BEGIN

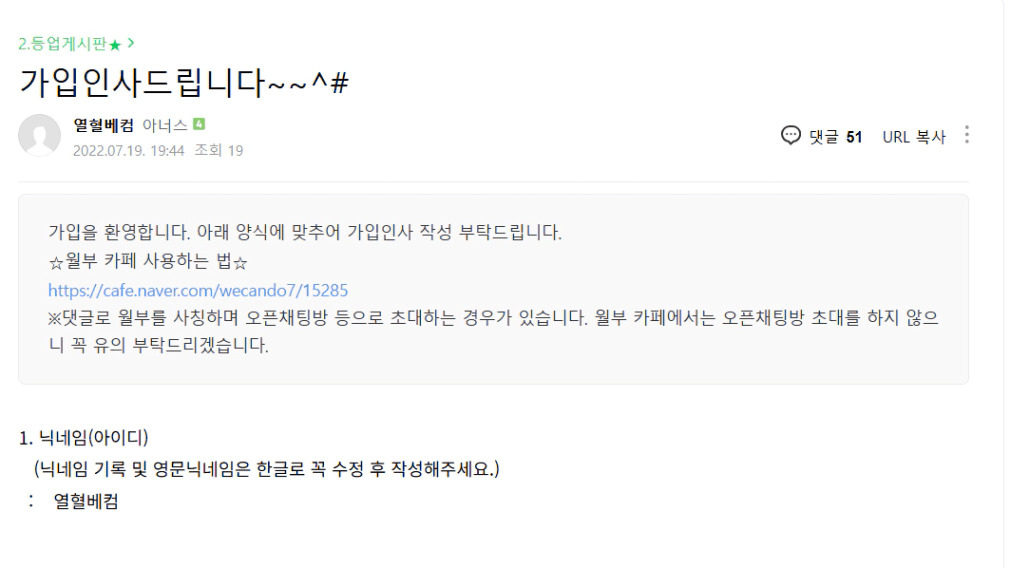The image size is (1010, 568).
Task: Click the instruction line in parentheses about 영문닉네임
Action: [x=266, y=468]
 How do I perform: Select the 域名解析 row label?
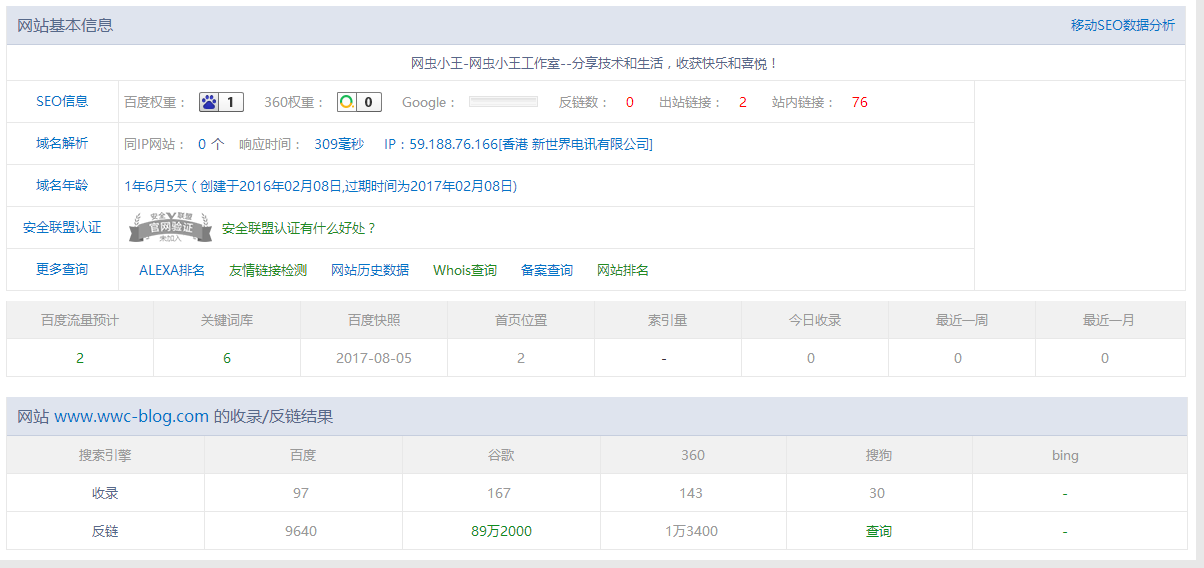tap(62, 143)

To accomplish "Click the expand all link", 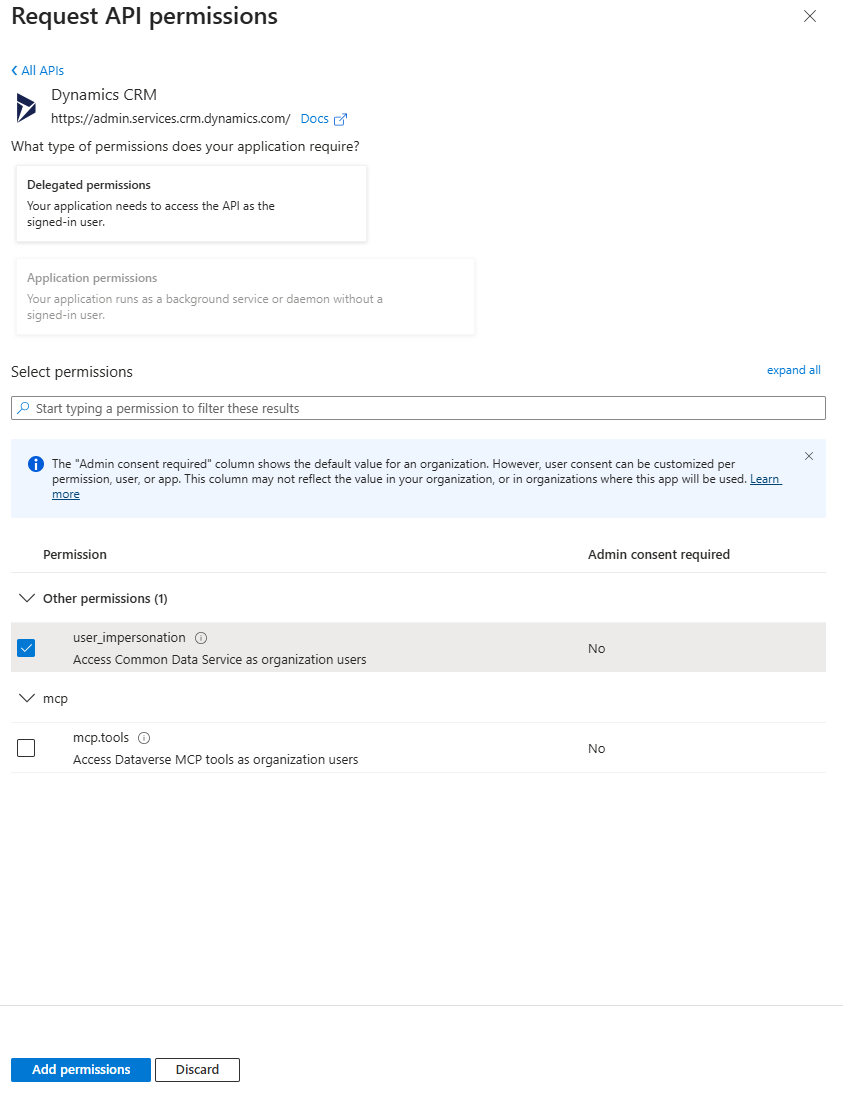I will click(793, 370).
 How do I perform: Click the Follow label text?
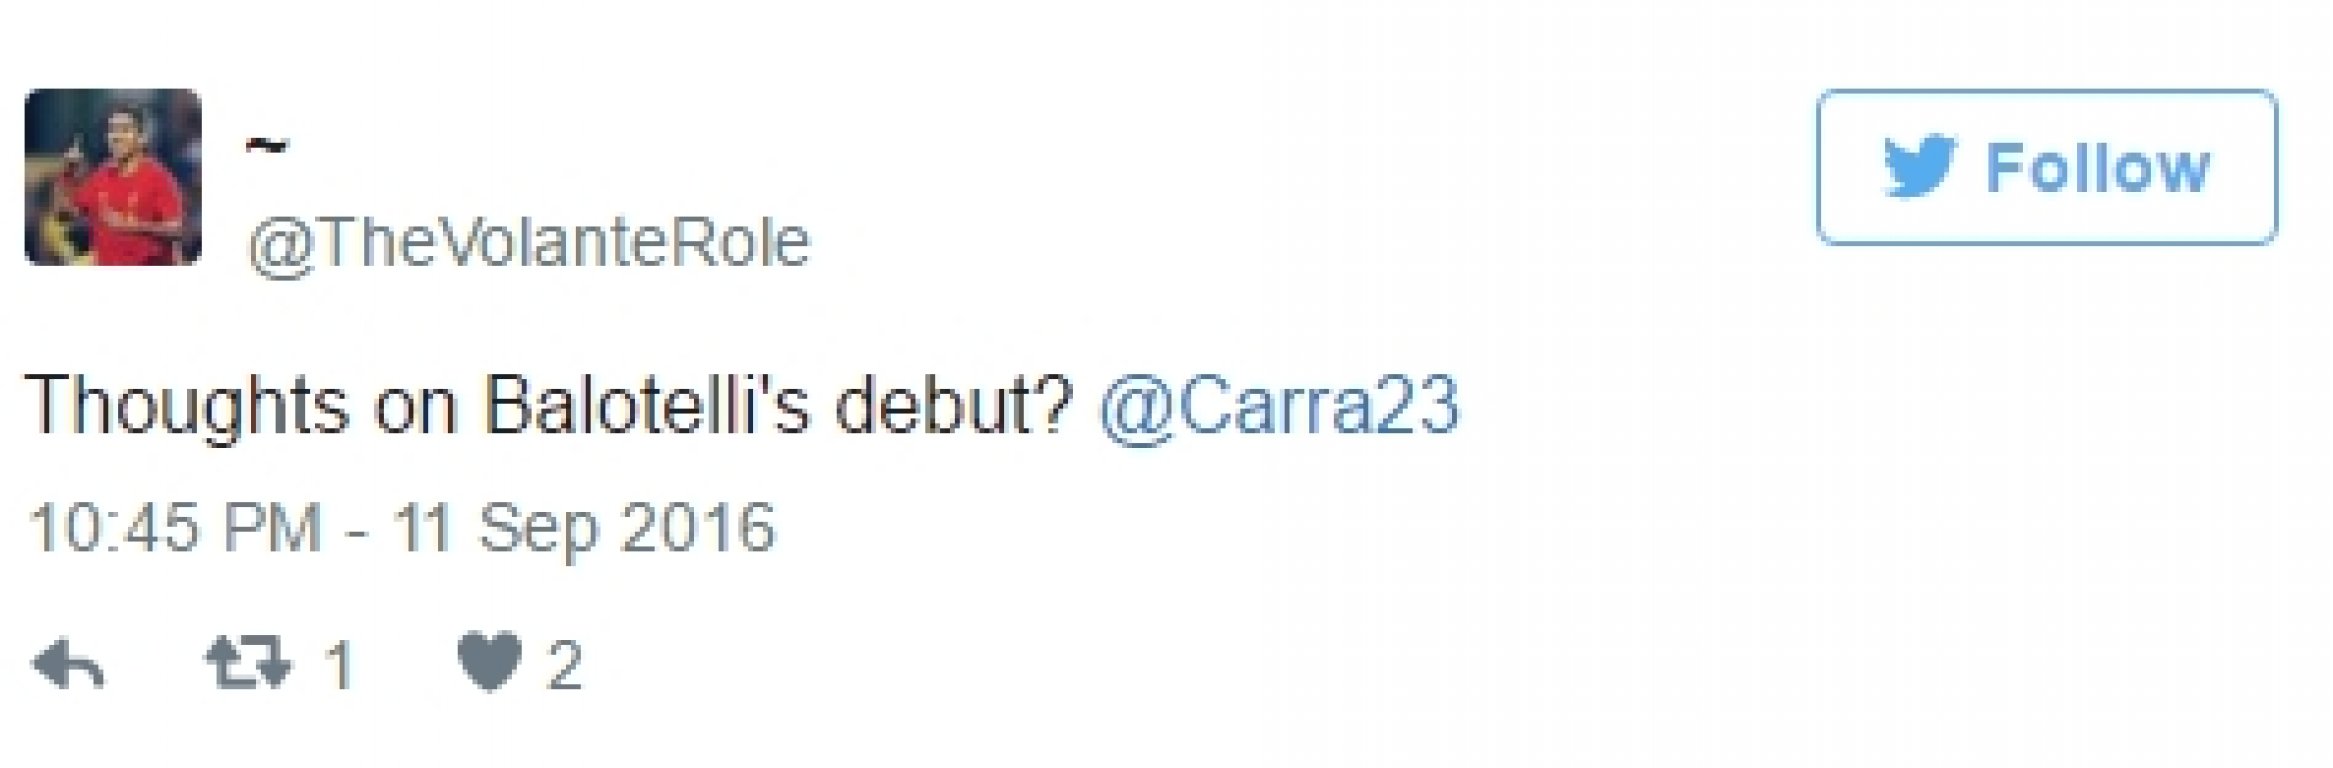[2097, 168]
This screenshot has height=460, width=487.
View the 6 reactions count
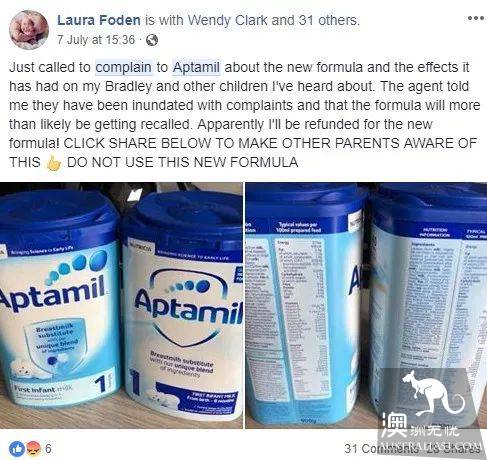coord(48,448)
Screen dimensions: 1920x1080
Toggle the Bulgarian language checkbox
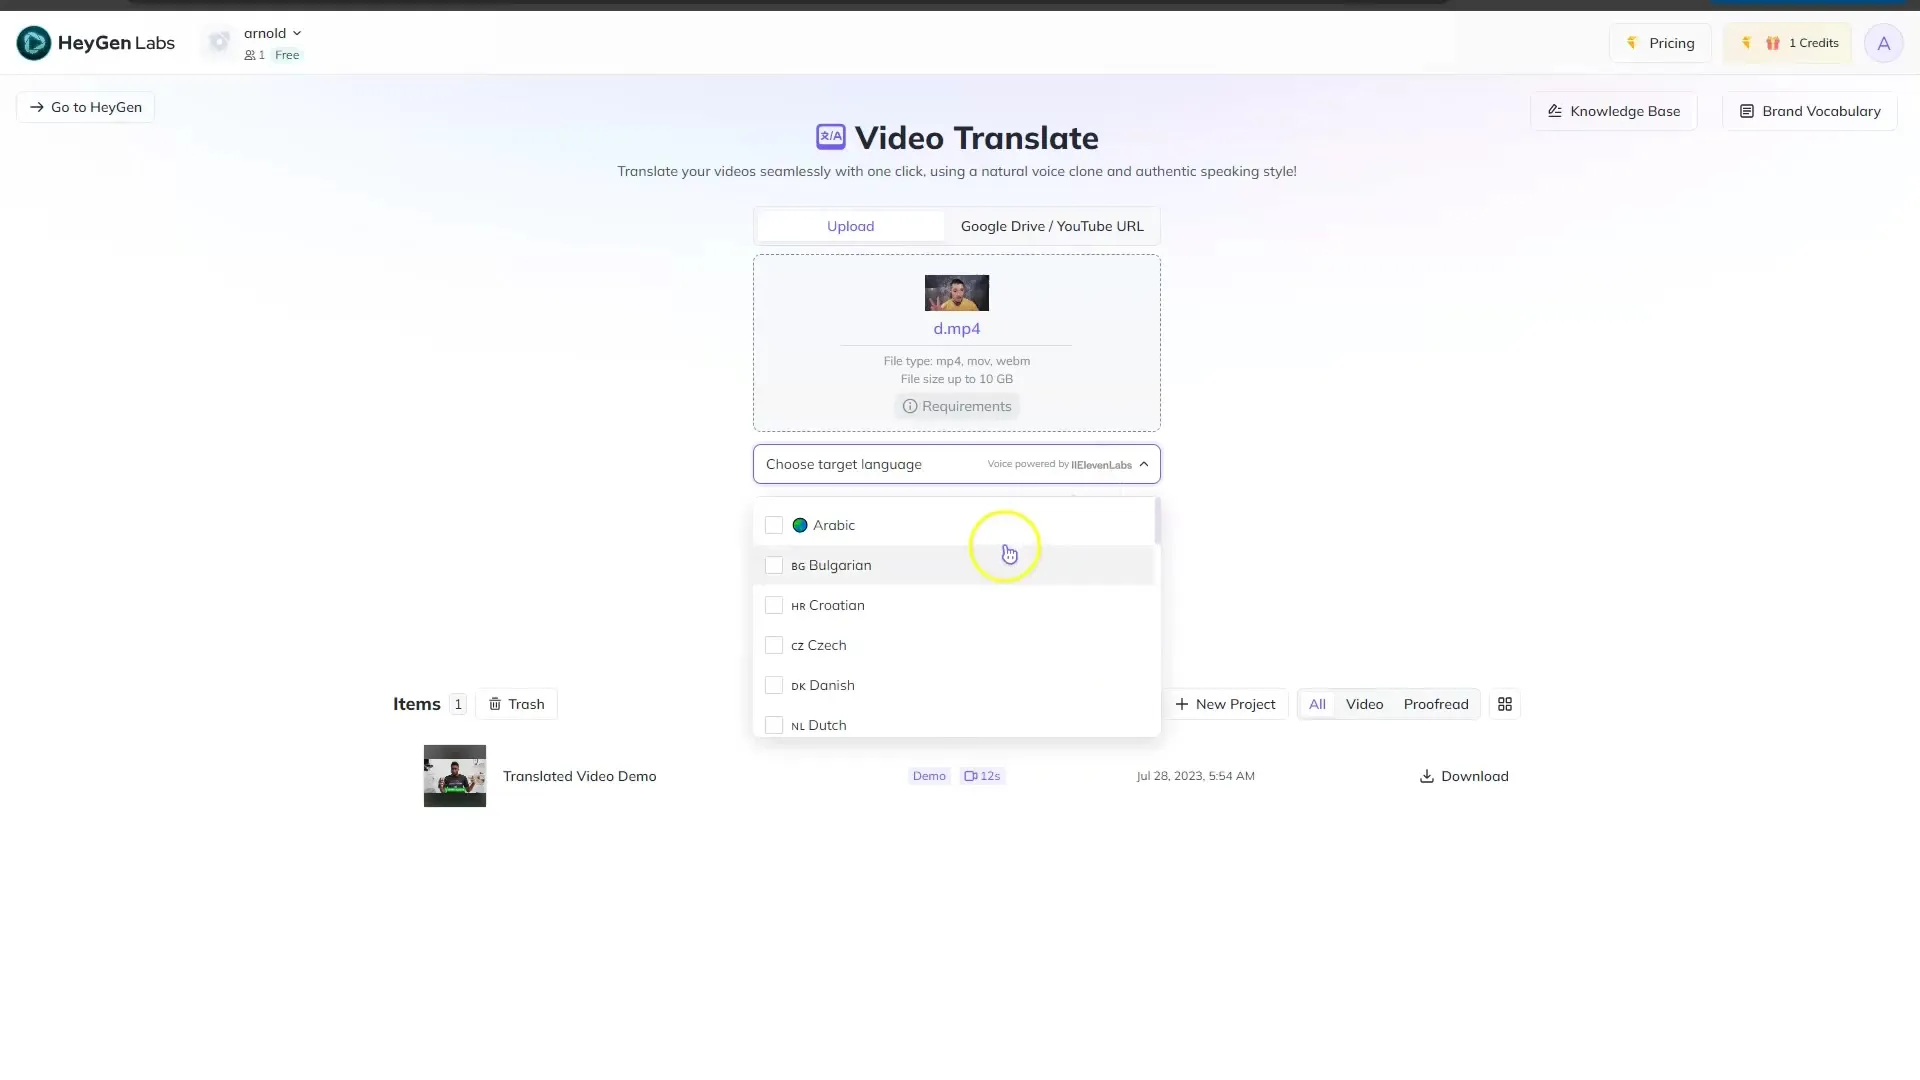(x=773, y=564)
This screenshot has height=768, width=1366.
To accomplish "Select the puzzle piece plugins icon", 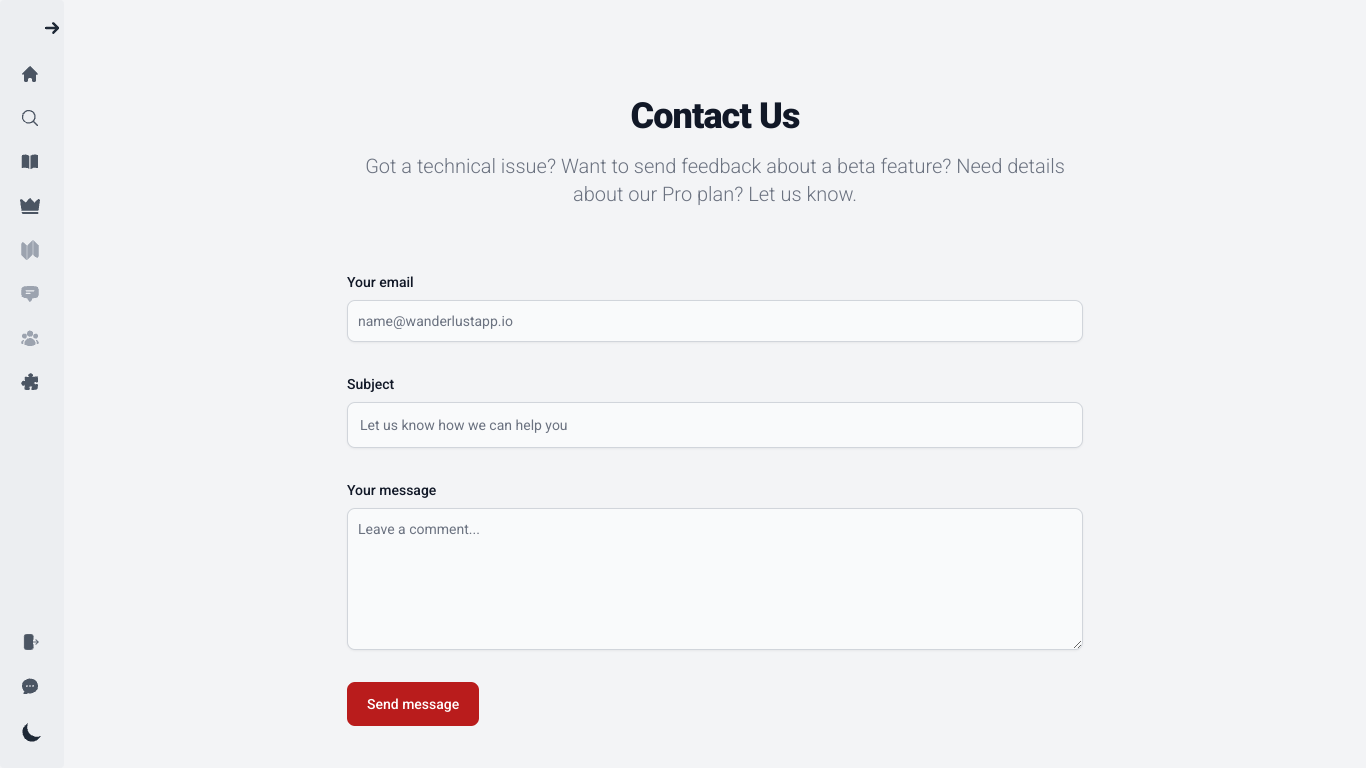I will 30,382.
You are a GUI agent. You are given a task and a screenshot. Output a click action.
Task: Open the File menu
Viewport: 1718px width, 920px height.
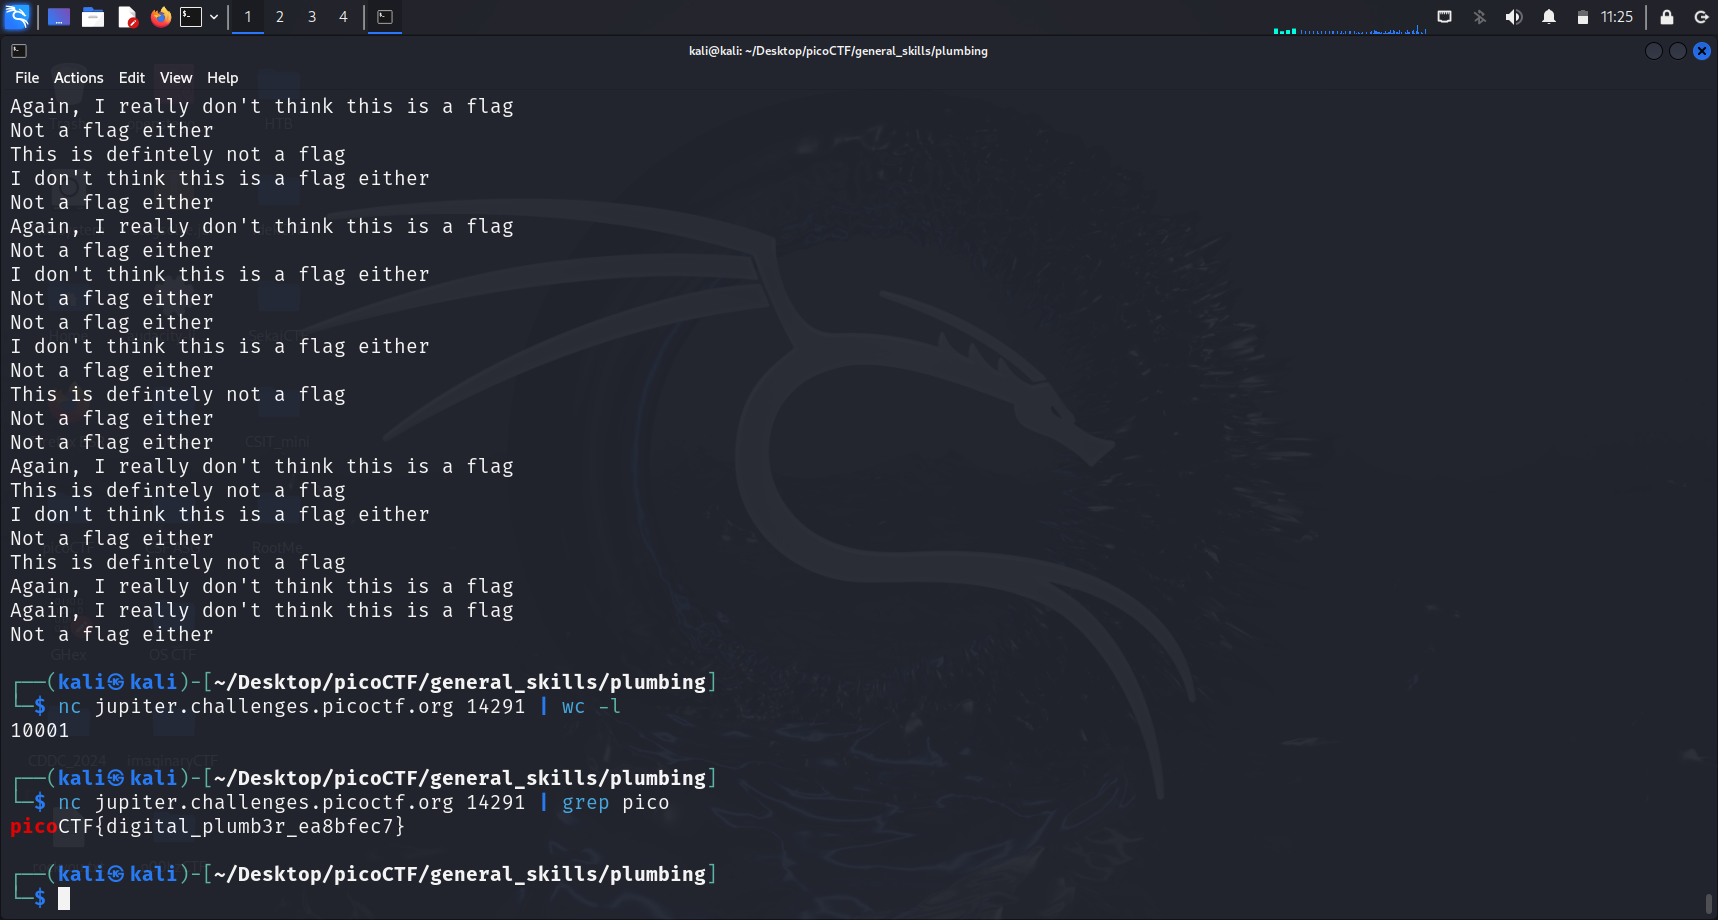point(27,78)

END

#### What needs to be done
The answer must consist of every line from the listing above that includes the word "screenshot".

#### Task result
This screenshot has height=460, width=487.
This screenshot has height=768, width=1366.
You are a GUI agent. You are given a task and a screenshot. Output a click action.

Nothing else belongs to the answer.